The department cannot function at the excellence it has been with only three officers. We fear our horse-related programs will be greatly affected by this cutback and all the great progress we have made for neglect prevention of horses in this county will be impeded. The adopt-a-horse program takes in only horses that are involved in Animal Control neglect cases, and the proposed facilities at the new Human Society of SW Washington building will also exist to provide temporary sanctuary to horses relinquished to Animal Control. Ripley's Horse Aid Foundation relies on our animal control officers to distribute vouchers to horseowners in need. With the drastic cut in manpower it will be difficult for the officers to administer these programs and they are stretched to the limit as it is. This cutback is also going to greatly affect response times to dog bites and dog attacks.
And from a previous email –
This is a plea to the horse community to please contact the county commissioners immediately, leave messages and e-mails to all county commissioners ( website, or phone 397-2232 ) and Bill Barron, County Administrator (397-2232).
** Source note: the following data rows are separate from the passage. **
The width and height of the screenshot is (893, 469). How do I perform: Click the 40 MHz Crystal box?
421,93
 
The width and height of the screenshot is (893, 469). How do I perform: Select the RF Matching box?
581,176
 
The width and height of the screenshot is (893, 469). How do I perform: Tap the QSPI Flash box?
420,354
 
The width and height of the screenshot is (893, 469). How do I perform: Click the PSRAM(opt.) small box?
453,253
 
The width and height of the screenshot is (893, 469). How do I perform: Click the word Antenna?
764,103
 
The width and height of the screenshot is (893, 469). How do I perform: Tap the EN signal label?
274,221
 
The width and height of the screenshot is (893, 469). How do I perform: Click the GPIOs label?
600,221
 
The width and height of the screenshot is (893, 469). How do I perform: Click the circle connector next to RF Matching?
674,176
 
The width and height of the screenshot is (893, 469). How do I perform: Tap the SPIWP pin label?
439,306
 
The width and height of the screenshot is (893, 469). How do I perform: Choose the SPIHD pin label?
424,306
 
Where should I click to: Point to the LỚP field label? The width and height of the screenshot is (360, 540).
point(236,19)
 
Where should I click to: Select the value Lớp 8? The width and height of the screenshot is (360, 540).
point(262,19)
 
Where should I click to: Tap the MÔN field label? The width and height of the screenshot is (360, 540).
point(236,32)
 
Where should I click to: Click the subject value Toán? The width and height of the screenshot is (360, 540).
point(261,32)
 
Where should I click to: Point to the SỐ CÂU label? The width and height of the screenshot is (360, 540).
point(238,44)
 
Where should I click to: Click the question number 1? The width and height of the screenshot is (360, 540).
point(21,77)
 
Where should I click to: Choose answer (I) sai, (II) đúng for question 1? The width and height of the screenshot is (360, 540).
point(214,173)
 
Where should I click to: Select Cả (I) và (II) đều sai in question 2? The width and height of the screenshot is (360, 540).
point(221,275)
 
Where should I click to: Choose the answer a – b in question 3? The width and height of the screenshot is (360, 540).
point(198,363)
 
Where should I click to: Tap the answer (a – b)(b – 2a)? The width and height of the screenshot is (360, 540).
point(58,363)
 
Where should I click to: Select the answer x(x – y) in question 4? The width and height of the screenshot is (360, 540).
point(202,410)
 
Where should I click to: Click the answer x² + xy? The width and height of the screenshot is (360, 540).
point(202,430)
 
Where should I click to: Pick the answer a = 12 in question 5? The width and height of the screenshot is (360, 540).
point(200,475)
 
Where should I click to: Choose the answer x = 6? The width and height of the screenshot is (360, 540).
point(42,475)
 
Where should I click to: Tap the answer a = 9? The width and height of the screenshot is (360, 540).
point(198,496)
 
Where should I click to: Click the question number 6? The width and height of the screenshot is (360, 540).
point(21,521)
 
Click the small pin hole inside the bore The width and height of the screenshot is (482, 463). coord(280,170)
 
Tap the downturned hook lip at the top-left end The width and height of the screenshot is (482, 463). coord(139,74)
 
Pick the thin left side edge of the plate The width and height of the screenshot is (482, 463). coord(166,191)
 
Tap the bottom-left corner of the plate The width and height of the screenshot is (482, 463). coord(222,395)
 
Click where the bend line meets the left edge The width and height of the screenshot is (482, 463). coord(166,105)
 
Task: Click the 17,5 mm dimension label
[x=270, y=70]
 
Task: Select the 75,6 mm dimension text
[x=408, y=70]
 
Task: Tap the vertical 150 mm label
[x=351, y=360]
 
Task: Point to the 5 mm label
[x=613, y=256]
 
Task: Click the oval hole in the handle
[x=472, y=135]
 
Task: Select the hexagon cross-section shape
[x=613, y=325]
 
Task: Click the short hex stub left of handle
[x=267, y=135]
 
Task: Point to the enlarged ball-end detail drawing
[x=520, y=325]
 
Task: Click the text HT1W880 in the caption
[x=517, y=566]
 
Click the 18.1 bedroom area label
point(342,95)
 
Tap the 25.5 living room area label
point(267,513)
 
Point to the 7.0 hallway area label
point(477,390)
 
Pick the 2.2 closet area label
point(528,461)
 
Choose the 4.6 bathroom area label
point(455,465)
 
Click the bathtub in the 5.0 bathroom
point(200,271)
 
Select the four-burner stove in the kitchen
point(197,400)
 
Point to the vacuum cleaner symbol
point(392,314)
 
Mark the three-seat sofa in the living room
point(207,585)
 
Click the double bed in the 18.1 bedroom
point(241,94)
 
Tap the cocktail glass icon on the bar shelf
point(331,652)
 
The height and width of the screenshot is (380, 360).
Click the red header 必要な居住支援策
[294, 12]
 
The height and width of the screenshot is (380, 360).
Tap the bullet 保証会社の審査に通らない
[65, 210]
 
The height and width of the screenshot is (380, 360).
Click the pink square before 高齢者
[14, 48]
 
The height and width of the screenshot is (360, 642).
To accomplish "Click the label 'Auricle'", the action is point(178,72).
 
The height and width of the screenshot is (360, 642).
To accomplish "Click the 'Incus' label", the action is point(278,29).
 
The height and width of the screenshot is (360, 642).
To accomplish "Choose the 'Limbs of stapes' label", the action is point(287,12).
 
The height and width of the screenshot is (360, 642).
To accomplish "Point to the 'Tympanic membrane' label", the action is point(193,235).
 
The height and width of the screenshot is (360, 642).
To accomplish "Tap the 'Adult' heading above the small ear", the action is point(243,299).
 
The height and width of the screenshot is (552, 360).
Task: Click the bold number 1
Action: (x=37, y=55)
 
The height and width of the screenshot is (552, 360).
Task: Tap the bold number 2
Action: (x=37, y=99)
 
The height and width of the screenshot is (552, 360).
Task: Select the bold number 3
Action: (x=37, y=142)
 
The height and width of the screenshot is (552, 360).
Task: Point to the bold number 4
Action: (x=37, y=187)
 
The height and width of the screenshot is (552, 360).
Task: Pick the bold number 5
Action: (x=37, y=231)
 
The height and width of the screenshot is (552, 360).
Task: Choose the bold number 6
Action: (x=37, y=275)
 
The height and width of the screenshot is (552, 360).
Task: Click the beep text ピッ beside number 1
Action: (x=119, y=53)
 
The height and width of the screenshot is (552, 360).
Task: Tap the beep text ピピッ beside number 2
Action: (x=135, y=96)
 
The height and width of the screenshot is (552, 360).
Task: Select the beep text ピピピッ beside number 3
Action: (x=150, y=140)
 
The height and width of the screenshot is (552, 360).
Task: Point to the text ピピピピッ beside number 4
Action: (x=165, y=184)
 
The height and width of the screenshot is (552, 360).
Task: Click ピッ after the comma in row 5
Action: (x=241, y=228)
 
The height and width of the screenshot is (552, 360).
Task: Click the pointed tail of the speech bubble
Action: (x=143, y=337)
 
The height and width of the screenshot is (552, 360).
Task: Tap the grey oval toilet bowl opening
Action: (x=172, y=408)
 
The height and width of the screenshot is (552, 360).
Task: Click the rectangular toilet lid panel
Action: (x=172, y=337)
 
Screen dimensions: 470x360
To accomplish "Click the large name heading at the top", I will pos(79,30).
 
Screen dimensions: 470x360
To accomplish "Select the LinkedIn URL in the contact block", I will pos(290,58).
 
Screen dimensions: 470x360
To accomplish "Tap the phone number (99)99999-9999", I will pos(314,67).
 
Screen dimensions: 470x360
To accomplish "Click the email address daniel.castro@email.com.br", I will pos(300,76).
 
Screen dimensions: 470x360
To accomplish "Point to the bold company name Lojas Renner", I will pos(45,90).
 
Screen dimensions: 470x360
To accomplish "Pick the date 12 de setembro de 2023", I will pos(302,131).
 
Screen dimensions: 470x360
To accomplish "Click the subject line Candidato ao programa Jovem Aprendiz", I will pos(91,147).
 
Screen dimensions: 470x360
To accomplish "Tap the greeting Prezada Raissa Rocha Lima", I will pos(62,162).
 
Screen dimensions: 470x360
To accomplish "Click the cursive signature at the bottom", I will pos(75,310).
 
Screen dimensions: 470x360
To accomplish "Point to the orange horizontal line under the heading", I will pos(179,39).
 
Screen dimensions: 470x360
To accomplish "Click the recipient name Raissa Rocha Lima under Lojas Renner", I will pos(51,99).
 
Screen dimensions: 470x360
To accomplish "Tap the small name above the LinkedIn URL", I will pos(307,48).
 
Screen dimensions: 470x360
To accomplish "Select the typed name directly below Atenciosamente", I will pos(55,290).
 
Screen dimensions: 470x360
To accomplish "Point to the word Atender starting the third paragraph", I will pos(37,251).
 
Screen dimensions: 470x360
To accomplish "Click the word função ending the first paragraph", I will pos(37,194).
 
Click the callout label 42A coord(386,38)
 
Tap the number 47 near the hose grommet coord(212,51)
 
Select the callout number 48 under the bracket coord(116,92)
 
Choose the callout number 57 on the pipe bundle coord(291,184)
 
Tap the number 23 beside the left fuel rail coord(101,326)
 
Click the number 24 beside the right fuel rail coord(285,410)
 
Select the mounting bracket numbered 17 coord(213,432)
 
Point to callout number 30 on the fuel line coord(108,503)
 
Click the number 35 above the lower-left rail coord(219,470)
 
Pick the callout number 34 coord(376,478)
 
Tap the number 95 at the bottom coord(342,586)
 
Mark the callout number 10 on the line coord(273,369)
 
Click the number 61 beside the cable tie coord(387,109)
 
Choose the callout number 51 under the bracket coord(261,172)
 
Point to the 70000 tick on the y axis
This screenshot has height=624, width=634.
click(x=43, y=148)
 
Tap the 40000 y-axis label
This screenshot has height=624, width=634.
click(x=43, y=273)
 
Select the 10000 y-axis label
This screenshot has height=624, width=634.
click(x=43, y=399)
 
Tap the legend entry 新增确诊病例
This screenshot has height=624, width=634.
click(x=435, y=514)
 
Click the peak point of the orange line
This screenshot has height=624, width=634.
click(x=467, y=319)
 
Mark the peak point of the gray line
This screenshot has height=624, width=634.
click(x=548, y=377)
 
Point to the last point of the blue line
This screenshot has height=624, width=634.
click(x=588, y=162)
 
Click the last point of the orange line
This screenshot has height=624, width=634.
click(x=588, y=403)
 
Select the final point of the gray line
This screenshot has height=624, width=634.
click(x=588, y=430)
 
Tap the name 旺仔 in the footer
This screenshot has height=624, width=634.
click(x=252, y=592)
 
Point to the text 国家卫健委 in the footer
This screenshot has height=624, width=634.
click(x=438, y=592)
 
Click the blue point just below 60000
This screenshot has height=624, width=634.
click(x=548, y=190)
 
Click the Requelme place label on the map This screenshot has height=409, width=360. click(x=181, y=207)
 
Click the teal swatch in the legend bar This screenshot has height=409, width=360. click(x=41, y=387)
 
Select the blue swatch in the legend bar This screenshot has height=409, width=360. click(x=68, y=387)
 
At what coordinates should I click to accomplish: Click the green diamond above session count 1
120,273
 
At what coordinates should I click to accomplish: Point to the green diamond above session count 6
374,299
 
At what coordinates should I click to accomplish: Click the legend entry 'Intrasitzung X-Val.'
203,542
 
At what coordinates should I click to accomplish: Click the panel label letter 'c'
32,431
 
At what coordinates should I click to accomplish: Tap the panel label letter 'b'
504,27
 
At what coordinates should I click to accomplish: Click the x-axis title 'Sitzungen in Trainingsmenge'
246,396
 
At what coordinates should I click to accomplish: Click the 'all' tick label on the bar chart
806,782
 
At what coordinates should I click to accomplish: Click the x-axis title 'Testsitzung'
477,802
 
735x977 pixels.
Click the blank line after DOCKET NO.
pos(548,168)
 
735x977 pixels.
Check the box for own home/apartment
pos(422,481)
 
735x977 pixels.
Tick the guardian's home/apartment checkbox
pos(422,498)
Our animal control department is in danger of losing two excellent officers who have stepped in for the defense of the horses. We’ve already lost one, Patrick Higbie, now we are in danger of losing Trish Kraff and Tippy Rutherford. We work extensively with Officer Carrie Martin but she cannot carry the department without the help and support of Officers Kraff and Rutherford. We have come such a long way with horse protection in our county and have succeeded in helping so many horse owners and placing neglected equines in good homes.
As an agency Animal Control receives over 10,000 calls for service a year. They respond to cruelty/neglect, injured animals, running at large, licensing, vicious animals, dog bites, bite quarantines, and monitor the potentially dangerous and dangerous dogs in the county and city.
Animal Control generates income through licensing and citations. They have educational programs including cruelty prevention and bite prevention.
Animal Control services are provided at a much lower cost than law enforcement and are a value to the taxpayer.
Animal Control keeps the criminal court system from being overloaded with animal related cases.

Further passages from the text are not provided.